• Tarea a realizar:
Según la carta de homenaje a la mujer Turbanera, ¿de dónde provienen las huellas alemanas que se mencionan?

• Texto del ejercicio:
○ ○ ○
28/11/2025
Carta Homenaje a la Mujer Turbanera
Hoy quiero rendir homenaje a una figura que merece ser nombrada con honra, con respeto y con cariño: la mujer Turbanera.
Así como en los antiguos textos se hablaba de la mujer virtuosa, yo quiero hablar de otra mujer igual de valiosa: la mujer que nació, creció o se formó en estas tierras de Turbana.
No pretendo encasillar a todas, porque cada una tiene su historia; pero sí deseo honrar la esencia de las que yo he conocido, las que han marcado mi vida y representan lo mejor de nuestro pueblo.
La mujer Turbanera es de esas que amanecen antes que la luz, silenciosas pero llenas de una energía que sostiene el día. Piensa en sí misma y piensa en los demás: te pregunta cómo amaneciste, si descansaste, si algo te preocupa. Y de inmediato, con esa dulzura que no se aprende en ningún libro, pone el café. Un café que no solo despierta el cuerpo, sino el alma, porque en su sabor se siente el amor y la dedicación con que lo prepara.
Ella trabaja en lo suyo sin que nadie se lo diga, porque su sentido del deber nace del corazón. La ves haciendo oficio, atendiendo su hogar, sembrando, criando, ayudando a otros, resolviendo lo que toque resolver. Y en cada cosa que hace se ve algo hermoso: se ve feliz, porque su felicidad está en la acción, en la entrega, en mantener vivas las costumbres que heredó de sus padres y abuelos.
La mujer Turbanera es amable, trabajadora, cariñosa, noble y bonita. No solo bonita por fuera, sino por dentro, por esa luz que irradia autenticidad, por su manera de tratar, por su voz dulce pero firme.
Ella representa la mezcla especial que hace de Turbana un lugar único: raíces indígenas llenas de sabiduría, resistencia y cercanía a la tierra, y huellas alemanas provenientes de Ballestas, que dejaron en muchas familias rasgos físicos particulares y una fortaleza de carácter que se siente en su presencia. Por eso es común verla de piel clara, mirada firme y espíritu fuerte, sin dejar de ser sensible, tierna y profundamente humana.
La mujer Turbanera no espera que las cosas lleguen a ella; las busca.
En un pueblo donde el agua no siempre está a la mano, ella sale, camina, toca puertas, carga baldes, resuelve. Nada la detiene. Su capacidad de sacar fuerzas de donde no hay es una lección diaria de valentía.
Ella es leal.
Leal a su familia, a su comunidad, a sus valores y a quienes ama.
No es de las que cambian según el viento; es de las que permanecen. De las que cuidan, protegen y defienden lo suyo con orgullo y con dignidad.
○ ○ ○
• Ítems proporcionados:
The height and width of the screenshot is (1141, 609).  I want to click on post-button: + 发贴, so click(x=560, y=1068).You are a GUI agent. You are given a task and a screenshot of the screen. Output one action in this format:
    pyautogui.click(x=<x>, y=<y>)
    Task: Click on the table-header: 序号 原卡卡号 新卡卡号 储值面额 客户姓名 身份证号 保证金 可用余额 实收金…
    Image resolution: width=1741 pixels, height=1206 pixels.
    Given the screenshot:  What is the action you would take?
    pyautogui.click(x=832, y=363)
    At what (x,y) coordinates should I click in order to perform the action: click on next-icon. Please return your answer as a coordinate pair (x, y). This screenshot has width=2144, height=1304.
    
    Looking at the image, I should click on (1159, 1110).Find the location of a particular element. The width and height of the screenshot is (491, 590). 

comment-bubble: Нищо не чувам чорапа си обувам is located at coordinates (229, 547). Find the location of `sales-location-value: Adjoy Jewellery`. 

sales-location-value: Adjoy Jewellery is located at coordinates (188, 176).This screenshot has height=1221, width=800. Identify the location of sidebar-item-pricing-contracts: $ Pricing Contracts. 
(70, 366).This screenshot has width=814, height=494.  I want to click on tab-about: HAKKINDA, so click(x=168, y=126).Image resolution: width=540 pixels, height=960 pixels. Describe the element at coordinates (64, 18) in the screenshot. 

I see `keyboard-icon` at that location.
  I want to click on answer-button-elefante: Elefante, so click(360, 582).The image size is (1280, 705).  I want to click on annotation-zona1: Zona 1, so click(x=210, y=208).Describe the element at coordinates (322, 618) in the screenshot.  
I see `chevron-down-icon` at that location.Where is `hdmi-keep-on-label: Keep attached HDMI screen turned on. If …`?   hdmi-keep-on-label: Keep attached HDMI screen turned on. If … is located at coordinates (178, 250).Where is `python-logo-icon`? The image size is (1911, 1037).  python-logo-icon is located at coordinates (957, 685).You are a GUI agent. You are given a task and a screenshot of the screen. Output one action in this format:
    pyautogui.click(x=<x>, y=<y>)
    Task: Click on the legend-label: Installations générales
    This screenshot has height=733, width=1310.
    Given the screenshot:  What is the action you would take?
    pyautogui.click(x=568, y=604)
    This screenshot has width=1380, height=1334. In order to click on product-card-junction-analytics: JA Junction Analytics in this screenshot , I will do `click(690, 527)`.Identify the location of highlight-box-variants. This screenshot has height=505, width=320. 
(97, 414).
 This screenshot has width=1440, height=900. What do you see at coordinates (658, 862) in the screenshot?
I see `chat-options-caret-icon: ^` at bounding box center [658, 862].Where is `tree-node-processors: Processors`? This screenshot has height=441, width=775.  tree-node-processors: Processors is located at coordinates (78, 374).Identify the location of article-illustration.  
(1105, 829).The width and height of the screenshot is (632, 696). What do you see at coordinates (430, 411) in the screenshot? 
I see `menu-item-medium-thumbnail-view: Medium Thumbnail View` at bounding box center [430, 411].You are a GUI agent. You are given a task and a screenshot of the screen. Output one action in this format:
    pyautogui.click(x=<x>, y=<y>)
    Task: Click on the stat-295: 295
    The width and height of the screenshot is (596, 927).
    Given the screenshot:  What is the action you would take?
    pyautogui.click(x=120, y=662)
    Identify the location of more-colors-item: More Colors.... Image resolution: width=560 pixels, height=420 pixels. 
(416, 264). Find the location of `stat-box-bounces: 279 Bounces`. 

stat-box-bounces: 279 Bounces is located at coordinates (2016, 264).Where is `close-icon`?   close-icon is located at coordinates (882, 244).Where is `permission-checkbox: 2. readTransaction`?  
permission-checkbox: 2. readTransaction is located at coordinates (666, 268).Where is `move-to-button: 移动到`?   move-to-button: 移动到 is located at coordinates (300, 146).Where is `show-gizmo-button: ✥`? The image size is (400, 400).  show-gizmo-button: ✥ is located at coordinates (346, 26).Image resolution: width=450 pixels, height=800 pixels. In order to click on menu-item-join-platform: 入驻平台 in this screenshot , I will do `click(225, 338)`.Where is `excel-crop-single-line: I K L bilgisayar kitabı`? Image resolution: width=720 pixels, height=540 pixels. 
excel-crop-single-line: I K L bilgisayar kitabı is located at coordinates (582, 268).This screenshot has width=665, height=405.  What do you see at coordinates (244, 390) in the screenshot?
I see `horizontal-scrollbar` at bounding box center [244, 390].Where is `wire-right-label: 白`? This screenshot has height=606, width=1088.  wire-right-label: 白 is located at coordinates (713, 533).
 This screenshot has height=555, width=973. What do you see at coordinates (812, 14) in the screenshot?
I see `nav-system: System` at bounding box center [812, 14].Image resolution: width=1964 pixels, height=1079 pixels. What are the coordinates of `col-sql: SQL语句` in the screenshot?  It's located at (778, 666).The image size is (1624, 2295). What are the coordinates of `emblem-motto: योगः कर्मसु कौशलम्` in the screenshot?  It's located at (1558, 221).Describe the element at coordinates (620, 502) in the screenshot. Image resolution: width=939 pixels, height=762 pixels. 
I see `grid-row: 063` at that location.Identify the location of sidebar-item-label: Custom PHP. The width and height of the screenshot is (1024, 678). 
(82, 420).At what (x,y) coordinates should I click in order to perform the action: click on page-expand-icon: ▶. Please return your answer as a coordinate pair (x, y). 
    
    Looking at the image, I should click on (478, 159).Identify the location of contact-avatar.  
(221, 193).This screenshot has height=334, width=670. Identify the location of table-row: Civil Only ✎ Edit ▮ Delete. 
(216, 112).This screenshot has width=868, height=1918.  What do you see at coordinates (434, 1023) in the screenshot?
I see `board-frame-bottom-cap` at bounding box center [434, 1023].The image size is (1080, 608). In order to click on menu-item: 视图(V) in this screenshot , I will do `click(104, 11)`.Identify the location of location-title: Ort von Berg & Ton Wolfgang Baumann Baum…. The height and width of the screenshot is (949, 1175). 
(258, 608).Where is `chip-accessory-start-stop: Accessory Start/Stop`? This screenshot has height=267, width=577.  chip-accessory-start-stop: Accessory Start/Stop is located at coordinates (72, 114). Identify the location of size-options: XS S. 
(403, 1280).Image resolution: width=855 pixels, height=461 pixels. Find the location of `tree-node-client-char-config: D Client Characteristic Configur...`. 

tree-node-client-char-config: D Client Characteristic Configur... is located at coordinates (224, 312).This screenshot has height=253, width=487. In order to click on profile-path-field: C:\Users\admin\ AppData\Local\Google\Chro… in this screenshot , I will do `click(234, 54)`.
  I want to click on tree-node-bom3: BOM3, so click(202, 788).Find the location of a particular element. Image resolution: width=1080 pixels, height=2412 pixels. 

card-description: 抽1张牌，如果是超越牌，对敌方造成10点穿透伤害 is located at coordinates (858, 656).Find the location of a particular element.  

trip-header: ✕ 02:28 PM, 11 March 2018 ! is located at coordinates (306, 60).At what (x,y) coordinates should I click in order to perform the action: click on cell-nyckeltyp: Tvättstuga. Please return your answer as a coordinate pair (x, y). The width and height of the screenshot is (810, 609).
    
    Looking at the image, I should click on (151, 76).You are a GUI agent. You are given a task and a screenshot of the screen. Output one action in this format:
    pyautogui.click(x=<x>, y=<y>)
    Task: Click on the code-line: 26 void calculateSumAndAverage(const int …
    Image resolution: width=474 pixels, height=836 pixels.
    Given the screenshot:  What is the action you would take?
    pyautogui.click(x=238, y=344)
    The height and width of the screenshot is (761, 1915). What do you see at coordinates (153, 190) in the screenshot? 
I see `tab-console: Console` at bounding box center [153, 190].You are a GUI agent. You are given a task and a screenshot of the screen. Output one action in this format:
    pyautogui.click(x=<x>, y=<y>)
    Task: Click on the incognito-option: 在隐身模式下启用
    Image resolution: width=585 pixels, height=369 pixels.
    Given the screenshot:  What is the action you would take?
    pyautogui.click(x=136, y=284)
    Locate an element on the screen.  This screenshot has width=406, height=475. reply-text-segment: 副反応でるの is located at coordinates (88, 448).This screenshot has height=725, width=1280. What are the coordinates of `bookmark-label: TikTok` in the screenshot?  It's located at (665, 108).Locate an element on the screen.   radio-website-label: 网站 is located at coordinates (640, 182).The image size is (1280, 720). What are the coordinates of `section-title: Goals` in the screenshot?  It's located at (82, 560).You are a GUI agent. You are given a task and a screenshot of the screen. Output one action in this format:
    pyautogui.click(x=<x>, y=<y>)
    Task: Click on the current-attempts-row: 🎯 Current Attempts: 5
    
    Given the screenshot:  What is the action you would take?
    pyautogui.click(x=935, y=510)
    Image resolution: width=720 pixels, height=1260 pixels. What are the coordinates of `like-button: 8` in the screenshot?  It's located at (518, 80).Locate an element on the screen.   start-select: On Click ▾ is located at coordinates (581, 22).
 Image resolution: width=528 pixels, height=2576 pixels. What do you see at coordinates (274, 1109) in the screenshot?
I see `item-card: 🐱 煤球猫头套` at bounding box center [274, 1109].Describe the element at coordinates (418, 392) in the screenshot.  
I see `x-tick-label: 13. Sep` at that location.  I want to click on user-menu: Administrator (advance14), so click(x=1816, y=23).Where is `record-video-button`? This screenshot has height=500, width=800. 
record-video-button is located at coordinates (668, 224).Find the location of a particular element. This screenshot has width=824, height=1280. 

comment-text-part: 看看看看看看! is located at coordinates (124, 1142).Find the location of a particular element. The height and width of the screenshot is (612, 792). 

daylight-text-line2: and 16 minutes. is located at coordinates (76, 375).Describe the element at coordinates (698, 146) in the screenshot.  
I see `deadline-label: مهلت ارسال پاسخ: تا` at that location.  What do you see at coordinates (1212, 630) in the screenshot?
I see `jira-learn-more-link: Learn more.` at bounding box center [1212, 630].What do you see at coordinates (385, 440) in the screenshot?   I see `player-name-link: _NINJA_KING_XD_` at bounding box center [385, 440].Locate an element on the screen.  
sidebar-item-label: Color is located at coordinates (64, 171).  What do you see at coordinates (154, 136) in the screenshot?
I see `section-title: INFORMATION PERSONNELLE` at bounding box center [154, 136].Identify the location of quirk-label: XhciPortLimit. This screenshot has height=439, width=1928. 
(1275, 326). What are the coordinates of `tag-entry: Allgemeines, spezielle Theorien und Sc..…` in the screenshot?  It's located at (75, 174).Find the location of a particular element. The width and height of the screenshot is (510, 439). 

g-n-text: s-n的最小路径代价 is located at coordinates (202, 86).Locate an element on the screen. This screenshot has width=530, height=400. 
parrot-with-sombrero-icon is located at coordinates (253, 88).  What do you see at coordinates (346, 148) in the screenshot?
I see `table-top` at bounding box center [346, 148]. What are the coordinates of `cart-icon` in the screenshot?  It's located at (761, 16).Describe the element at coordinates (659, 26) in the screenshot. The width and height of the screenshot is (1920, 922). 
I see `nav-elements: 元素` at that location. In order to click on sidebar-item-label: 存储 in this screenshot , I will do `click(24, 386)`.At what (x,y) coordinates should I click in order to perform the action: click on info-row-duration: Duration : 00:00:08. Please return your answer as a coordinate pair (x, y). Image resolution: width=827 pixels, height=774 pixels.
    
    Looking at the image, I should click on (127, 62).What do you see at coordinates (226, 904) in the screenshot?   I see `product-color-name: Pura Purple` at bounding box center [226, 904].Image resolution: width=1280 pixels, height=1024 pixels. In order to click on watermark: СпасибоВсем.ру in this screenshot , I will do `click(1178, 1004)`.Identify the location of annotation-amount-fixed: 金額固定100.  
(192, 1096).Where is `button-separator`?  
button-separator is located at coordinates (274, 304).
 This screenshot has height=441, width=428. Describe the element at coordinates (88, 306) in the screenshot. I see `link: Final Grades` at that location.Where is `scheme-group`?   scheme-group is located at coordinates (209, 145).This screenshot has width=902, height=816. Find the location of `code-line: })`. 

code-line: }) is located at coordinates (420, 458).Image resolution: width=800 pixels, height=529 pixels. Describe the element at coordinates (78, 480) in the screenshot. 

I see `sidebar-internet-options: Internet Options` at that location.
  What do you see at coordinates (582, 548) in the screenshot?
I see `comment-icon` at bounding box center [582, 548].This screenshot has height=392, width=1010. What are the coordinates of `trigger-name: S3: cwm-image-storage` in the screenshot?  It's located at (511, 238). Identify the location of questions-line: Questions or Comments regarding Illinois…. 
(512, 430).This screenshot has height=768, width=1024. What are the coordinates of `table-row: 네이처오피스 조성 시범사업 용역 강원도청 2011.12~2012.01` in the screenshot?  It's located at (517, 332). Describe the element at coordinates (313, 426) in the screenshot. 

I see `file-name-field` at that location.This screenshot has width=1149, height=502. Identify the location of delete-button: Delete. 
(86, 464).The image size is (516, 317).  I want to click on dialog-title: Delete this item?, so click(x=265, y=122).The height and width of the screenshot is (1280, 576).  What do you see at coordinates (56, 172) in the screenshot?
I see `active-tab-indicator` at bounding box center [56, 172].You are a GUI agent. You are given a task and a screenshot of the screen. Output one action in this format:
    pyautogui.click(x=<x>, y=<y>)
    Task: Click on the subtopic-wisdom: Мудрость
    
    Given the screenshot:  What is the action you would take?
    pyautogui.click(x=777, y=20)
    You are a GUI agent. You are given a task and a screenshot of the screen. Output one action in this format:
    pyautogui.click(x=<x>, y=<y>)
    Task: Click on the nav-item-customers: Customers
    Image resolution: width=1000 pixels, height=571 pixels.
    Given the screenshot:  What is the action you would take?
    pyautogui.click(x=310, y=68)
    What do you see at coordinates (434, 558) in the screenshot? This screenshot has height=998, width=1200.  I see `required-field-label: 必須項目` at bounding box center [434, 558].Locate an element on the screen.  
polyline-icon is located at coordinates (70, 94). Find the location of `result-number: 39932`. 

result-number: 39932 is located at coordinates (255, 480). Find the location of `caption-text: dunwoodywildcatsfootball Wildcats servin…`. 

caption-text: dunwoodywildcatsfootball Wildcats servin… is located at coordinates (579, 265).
○ ○ ○
• Resultado de la tarea:
Provienen de Ballestas.